## [TASK]
List every line in the items below that contains the word "Closet", treating uppercase and lowercase letters as different.

———

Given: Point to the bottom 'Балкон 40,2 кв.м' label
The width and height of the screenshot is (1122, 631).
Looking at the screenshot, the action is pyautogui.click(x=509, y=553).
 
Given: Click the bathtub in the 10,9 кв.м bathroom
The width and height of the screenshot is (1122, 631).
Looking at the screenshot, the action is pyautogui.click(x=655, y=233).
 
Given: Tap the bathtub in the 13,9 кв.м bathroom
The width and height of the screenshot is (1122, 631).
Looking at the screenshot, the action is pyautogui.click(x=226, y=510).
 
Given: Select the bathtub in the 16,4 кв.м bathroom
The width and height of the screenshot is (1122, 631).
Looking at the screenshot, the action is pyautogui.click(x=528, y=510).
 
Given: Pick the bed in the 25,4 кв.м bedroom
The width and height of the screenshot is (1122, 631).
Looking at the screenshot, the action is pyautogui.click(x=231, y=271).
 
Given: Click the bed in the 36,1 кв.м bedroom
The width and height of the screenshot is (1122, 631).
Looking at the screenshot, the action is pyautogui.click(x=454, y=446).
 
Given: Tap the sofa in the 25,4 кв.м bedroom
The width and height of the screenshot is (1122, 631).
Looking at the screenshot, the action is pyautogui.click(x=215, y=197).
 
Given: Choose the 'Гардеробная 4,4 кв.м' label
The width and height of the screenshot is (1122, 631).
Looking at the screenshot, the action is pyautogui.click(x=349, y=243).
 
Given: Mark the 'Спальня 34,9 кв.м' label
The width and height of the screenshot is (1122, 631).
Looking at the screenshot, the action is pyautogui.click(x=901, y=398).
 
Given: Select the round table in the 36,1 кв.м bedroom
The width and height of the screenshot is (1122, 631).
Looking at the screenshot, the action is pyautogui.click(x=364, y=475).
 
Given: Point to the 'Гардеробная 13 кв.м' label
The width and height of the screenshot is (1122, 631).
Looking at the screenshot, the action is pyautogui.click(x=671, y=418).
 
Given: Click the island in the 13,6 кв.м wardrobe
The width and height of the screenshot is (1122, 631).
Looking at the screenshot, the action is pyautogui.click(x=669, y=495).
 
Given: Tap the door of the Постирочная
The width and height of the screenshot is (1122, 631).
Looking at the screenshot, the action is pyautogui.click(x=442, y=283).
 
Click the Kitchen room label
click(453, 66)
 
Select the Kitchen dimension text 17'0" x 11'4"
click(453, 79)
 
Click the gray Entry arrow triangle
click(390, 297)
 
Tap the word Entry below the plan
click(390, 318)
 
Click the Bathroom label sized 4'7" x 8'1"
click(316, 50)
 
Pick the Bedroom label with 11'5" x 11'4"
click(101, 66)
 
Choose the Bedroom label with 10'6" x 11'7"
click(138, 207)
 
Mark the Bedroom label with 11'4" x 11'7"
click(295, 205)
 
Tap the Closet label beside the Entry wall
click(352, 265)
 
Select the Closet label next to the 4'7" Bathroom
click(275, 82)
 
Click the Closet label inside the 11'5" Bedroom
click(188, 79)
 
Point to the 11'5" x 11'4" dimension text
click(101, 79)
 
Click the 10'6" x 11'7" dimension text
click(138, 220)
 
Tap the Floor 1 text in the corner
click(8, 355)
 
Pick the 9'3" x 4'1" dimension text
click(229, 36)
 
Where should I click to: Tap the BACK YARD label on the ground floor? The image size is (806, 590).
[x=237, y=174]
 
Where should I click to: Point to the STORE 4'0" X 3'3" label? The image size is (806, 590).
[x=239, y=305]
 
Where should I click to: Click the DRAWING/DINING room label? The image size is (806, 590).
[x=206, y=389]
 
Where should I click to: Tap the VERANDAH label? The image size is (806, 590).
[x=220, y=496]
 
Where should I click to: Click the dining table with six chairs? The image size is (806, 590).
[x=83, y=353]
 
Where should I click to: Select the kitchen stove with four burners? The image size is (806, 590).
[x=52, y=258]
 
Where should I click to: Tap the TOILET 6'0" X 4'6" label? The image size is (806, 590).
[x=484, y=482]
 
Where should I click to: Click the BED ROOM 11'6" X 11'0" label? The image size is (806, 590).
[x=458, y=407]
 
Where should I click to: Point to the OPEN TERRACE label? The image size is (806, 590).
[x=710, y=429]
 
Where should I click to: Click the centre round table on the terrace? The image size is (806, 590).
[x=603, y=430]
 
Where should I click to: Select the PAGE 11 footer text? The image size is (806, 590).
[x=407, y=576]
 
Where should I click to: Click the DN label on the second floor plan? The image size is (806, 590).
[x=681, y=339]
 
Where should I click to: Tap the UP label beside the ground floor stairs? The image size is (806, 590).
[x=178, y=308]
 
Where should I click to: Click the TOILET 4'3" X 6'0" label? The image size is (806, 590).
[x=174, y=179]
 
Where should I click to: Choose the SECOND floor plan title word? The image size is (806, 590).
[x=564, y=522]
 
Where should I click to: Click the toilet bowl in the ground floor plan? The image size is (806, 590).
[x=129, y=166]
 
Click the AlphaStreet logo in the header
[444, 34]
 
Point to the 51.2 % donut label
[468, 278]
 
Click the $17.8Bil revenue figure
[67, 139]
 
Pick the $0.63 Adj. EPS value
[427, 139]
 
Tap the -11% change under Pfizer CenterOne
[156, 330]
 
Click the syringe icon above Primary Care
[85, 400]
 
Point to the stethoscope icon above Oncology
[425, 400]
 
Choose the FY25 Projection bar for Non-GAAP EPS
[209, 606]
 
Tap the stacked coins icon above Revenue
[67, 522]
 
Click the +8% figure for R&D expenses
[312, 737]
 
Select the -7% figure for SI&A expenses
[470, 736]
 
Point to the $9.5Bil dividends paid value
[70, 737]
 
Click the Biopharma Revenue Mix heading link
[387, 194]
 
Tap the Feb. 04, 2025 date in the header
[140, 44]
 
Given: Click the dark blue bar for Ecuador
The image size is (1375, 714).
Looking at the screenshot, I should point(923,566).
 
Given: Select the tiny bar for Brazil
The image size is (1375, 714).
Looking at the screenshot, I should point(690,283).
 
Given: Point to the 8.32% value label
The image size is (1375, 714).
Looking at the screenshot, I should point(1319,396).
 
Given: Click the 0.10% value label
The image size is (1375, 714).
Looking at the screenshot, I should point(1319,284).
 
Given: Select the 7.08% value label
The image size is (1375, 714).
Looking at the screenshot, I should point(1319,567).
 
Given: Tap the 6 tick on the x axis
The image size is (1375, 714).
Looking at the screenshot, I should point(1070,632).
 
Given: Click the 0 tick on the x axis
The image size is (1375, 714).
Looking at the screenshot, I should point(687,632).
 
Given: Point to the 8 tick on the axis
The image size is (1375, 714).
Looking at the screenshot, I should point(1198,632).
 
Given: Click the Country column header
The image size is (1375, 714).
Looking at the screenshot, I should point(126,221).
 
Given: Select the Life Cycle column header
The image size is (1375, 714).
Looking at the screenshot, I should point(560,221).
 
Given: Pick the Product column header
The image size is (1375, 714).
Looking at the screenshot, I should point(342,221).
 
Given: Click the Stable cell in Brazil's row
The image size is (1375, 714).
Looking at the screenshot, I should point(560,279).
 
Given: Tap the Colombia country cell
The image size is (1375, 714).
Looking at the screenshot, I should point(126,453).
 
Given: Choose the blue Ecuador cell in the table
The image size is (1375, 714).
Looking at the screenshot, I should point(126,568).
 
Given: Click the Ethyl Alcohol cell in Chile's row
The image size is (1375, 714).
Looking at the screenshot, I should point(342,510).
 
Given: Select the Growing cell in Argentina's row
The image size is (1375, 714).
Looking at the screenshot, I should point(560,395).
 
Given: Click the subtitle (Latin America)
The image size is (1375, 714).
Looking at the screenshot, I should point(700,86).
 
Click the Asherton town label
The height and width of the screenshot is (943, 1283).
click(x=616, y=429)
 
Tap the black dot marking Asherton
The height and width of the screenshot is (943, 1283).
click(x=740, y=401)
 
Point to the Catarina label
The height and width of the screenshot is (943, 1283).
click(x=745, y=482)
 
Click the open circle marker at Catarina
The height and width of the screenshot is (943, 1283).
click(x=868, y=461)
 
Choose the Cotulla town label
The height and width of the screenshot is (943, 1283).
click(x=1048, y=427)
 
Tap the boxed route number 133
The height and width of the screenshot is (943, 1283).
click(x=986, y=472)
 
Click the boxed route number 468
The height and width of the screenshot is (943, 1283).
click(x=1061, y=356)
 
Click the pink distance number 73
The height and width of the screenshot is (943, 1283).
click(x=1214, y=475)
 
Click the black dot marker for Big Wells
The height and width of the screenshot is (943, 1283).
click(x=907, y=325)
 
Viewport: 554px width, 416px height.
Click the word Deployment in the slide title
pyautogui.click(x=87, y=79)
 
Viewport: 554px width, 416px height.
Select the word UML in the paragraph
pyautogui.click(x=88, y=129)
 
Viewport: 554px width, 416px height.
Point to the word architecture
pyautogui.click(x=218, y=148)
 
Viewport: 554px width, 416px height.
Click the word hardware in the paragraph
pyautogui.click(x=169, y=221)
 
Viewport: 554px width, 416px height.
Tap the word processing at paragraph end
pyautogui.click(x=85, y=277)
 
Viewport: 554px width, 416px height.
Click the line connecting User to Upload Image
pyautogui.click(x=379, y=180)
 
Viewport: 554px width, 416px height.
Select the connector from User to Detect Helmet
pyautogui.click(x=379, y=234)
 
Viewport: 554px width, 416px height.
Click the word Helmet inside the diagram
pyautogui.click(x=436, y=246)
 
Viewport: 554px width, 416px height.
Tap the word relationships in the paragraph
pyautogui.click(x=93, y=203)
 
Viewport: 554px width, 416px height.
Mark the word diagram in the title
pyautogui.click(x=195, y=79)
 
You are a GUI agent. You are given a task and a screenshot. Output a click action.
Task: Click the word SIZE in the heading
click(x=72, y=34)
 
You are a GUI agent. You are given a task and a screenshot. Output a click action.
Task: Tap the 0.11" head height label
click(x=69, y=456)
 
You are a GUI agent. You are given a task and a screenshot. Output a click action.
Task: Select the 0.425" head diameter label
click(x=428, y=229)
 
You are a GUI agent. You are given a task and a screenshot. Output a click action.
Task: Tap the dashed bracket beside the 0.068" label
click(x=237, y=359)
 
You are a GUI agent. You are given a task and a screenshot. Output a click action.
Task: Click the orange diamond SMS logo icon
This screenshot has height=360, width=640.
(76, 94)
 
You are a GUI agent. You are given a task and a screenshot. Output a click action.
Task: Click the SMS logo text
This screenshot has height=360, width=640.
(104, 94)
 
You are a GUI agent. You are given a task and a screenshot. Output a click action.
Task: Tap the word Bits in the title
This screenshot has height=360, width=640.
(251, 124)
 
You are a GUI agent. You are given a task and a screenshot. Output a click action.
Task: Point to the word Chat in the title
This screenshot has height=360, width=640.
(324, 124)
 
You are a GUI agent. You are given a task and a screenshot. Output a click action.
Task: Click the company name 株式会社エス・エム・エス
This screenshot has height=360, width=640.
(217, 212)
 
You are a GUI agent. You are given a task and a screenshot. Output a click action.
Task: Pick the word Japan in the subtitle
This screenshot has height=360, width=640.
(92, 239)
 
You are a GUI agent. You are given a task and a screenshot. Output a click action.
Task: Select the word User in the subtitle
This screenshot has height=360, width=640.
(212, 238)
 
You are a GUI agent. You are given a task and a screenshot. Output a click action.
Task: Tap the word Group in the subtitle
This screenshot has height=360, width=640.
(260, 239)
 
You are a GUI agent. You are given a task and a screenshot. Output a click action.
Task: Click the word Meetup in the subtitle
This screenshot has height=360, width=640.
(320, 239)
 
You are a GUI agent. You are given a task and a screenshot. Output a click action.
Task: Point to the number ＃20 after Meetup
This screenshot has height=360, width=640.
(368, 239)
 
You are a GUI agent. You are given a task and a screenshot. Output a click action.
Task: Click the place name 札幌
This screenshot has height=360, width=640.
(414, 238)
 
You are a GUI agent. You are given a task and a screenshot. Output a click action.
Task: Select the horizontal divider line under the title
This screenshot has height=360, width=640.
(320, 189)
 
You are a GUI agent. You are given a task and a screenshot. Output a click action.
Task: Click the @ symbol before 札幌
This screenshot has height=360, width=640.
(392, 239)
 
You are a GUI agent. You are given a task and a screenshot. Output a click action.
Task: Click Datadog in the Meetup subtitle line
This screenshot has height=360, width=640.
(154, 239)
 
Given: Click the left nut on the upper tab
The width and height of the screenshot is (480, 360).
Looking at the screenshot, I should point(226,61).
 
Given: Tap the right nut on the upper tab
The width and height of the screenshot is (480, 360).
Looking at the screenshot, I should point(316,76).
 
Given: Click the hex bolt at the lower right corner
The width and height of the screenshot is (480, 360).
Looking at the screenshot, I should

———

## [RESPONSE TO THIS TASK]
Tap the Closet label beside the Entry wall
Select the Closet label next to the 4'7" Bathroom
Click the Closet label inside the 11'5" Bedroom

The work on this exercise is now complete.